A questo proposito porto a testimonianza il caso di una ragazzina di 11 anni, A., che non ho mai incontrato dal vivo, ma che ho iniziato a seguire a distanza in periodo di quarantena. Autonoma nello studio e nei compiti, A. è l’esempio perfetto del rischio sopracitato: avendo a disposizione soltanto il cellulare e non potendo essere aiutata in casa nelle questioni più tecniche, per alcune settimane non ha potuto visitare la piattaforma di classe online. Con il pretesto di risolvere l’ostacolo tecnologico – ed essendomi già stata presentata con grande cura dai tutor come una ragazzina timida, ma anche creativa e con grandi abilità manuali – ho potuto proporre un dialogo volto a conoscere le sue passioni e le sue attività quotidiane. Mostrandomi le sue creazioni – peraltro geniali, come altalene per i pappagalli domestici ricavate da cannucce, il progetto di una casa per le bambole in miniatura o il portacuffie ritratto nella foto qui sopra – è scattato un livello altro di conoscenza, diverso ma forse più intimo, che non avremmo sperimentato altrove: un accesso privilegiato sul suo mondo, la sua casa, il contesto familiare. Uno spiraglio capace di aprire molte altre possibilità, come lo scambio di riflessioni (nel nostro caso anche scritte, tramite una corrispondenza via email costruita sulla tradizione delle lettere) sulle sensazioni che gravitano intorno all’attuale situazione: senso di soffocamento, paure, ma anche (ri)scoperta delle proprie passioni, bisogno di condivisione. Proprio grazie a questi scambi ho avuto la fortuna di scoprire e di muovermi su un’ulteriore dimensione di realtà, a me estranea, ma totalizzante invece per molte delle famiglie coinvolte in ASAI: il Ramadan. È così iniziata una narrazione multidimensionale da parte di A., che mi ha guidata – da questa parte dello schermo – attraverso una pratica lontana, tramite fotografie di ricette preparate in famiglia, disegni e riflessioni socioculturali.
 
Qual è la riflessione che scaturisce da questa esperienza?
 
In una situazione che non possiamo più definire emergenza ma – per i nostri ragazzi, giovani studenti – nuova normalità, diventa importante imboccare vie sconosciute, effettivamente ancora mai calpestate, per mantenerne vivi anche entusiasmo e capacità di interazione sociale.

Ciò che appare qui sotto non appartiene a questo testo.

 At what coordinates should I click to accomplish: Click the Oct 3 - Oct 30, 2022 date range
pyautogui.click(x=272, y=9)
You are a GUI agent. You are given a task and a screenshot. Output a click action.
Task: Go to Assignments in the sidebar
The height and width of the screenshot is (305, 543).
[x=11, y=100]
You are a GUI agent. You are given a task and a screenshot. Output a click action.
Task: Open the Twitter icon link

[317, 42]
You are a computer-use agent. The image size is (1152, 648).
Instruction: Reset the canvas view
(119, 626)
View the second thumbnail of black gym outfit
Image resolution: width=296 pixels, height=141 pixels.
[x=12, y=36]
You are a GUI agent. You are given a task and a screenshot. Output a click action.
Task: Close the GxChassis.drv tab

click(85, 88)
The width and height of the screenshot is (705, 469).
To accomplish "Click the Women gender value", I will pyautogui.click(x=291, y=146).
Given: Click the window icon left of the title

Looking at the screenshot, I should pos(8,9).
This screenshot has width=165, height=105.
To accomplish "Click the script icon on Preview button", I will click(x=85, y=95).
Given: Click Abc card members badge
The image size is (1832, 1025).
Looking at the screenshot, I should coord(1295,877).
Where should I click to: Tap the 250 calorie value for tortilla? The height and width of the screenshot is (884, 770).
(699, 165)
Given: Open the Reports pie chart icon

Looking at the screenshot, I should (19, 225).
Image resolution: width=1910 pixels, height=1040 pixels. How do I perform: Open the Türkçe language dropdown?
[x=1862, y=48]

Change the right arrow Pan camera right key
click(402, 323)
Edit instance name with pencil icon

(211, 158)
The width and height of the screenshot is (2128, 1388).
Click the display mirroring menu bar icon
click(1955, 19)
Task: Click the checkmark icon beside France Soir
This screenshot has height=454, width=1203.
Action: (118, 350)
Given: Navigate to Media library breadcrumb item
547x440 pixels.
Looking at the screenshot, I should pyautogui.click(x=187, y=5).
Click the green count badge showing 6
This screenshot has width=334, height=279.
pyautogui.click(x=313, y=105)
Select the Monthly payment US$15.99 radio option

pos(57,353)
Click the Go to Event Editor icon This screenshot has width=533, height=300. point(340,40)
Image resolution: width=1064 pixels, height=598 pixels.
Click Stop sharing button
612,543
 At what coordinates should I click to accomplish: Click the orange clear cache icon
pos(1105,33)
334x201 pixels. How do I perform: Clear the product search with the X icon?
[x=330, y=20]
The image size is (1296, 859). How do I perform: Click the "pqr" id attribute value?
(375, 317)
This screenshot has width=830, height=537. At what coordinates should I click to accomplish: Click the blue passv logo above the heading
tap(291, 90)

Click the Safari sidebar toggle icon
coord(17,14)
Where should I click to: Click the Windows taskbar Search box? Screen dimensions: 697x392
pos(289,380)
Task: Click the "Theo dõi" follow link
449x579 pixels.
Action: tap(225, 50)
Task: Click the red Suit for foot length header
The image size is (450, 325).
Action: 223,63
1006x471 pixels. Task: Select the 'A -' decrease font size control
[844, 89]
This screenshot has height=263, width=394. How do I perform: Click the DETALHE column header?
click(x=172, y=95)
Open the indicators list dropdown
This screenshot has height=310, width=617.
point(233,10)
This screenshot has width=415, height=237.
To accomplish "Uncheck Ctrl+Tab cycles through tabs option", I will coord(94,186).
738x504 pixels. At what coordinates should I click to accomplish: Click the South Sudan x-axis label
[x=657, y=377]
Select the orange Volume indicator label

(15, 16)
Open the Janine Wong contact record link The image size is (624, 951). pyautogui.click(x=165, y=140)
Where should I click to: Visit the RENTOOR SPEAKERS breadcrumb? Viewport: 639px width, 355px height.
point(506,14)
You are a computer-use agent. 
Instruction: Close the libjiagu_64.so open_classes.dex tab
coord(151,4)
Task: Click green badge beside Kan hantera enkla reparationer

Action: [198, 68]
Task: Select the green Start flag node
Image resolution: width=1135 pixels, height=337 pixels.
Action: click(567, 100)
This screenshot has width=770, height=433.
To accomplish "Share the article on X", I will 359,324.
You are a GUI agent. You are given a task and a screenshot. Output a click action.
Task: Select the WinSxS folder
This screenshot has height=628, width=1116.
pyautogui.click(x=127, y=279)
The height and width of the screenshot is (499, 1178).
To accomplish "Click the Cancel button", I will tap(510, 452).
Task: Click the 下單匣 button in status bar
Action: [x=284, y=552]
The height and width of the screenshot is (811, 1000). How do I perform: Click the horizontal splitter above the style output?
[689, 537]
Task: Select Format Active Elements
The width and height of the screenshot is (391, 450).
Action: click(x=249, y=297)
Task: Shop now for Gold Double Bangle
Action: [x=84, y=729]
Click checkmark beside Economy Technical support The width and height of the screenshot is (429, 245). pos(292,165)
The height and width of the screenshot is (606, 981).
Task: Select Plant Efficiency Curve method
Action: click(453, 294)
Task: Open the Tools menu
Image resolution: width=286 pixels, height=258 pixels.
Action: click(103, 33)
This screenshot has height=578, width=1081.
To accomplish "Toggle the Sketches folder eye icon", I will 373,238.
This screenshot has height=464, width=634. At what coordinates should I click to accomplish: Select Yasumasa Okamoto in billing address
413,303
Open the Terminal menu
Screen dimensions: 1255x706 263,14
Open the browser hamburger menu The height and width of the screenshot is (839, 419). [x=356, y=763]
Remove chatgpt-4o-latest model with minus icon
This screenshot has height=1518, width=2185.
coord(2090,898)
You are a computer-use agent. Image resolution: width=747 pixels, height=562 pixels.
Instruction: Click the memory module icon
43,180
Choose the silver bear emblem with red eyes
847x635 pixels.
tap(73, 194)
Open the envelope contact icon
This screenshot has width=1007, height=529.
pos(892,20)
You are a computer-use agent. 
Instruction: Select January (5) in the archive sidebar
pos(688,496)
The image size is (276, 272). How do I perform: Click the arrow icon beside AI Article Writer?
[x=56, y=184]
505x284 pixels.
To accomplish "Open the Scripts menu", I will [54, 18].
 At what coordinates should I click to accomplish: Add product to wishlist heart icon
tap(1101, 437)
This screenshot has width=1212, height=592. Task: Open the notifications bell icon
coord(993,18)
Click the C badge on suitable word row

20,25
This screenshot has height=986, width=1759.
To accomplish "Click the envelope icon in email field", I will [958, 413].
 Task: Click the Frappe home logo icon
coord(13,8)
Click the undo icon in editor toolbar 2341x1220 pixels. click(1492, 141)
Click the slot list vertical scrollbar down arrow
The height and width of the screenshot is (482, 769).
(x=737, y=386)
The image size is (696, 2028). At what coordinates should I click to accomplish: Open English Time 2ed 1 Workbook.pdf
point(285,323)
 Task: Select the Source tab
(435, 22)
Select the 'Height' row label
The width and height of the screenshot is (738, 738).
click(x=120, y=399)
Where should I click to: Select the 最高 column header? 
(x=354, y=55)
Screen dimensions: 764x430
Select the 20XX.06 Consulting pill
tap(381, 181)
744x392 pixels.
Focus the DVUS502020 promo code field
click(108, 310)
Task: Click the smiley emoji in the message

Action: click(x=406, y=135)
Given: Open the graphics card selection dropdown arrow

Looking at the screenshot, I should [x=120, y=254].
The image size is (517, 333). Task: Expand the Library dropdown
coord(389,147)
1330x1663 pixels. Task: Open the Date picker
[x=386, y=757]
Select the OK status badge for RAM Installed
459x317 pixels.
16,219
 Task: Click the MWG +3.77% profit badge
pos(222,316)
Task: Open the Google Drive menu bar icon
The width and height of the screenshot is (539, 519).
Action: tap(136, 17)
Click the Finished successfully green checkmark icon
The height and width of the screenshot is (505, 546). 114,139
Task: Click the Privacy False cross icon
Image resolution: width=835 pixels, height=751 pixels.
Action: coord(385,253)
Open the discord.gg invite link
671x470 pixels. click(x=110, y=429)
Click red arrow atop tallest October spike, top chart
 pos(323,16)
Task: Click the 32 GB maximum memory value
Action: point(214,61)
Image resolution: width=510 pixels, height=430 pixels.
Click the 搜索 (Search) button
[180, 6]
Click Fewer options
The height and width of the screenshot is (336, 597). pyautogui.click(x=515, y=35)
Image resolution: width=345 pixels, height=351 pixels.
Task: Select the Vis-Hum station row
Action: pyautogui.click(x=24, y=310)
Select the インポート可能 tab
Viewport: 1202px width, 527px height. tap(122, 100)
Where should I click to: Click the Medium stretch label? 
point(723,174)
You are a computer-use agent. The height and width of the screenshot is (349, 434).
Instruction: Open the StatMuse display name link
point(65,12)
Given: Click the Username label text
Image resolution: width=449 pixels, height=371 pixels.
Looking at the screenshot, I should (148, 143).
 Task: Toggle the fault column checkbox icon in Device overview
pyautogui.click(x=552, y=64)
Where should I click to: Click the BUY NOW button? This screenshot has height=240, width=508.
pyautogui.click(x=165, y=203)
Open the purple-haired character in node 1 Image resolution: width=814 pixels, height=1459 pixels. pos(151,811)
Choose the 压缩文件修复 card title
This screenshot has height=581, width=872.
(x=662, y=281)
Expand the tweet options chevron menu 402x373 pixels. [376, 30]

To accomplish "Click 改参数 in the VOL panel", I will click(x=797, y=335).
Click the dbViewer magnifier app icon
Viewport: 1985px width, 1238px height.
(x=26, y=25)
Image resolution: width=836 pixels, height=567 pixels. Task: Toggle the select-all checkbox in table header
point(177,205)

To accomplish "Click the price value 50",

È indubbio che ogni ragazzo sia diverso, e decida autonomamente se e come condividere le zone più intime del sé con l’altro, ma esistono luoghi comuni a tutti, e preferenziali: il mondo delle loro doti, capacità e passioni. Soprattutto in anni importanti come quelli delle scuole medie, durante i quali i ragazzi devono essere accompagnati nella comprensione del percorso che più li si confà, l’isolamento domestico e la mancanza di quell’autonomia del sé che viene solitamente sperimentata negli ambienti di mezzo, come il doposcuola, rischia di far passare in secondo piano tappe in realtà fondamentali. Se notiamo che un ragazzo ha una passione per il disegno, domandargli di eseguirne uno su un particolare tema, proponendo di vederlo e parlarne insieme durante un prossimo appuntamento da entrambi condiviso, può rappresentare una prova tanto stimolante quanto utile.
 
In ultima istanza, è davvero possibile che lo storico e dibattuto bicchiere possa essere, anche in questo caso, mezzo pieno: essere in qualche modo introdotti nel nucleo domestico dei ragazzi è un privilegio e una fortuna, che ci consente di conoscere e approfondire aspetti interculturali capaci di insegnarci tanto quanto trasmettiamo con il nostro lavoro, ma forse anche di più.